Example 9 containing 5% microcapsules (0.2% in drug form)
Slightly inferior.

Test Example 2 Skin irritation test by human Test method: A 3 cm square sheet coated with Examples 1 to 9 and Controls 1 to 9 was stuck on the inside of a human arm and irritated for 2 hours. investigated. Result Sample Irritable erythema Sample Irritable erythema Example 1--Control 1--Example 2--Control 2--Example 3--Control 3 + + Example 4--Control 4 ± ± Example 5--Control Example 5 ± Example 6--Control Example 6 ± Example 7--Control Example 7--Example 8--Control Example 8--Example 9--Control Example 9 + + -; No irritation, erythema ± ~ ++; irritation, degree of erythema No irritation was felt in the sheets to which Examples 1 to 9 and Control Examples 1, 2, 7, and 8 were applied. Control Examples 3, 4,
In the sheets coated with Nos. 5, 6, and 9, irritation was felt shortly after adhesion, and slight erythema was observed.

[0052]

The paint containing capsaicins microencapsulated with a melamine resin film of the present invention has an excellent effect of preventing animal bite, especially when the particle size of the microcapsules is in the range of 5 μm to 100 μm.

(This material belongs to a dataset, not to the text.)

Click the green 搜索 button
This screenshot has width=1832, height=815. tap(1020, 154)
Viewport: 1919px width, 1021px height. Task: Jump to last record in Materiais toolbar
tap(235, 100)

The coating containing 90% or more and microcapsules having an average particle size of 15 μm to 50 μm was more effective.

In addition, there was no effect on the curing of the coating film after application, and the irritancy and pungency to humans were remarkably reduced, and the handling became easy.

Continuation of front page (58) Field surveyed (Int.Cl. ⁷ , DB name) A01N 37/18 A01N 25/28 C09D 5/00

Claims (1)

(57) [Claims] [Claim 1] a core supplies a capsaicin compound represented by the formula (1) and covering the core material with a melamine resin film, the particle size
Is 90% or more in the range of 5 μm to 100 μm and
A coating composition for preventing animal bite, comprising macrocapsules having an average particle size of 15 μm to 50 μm . Embedded image (In the formula, R represents an alkyl group or an alkenyl group having 7 to 12 carbon atoms.)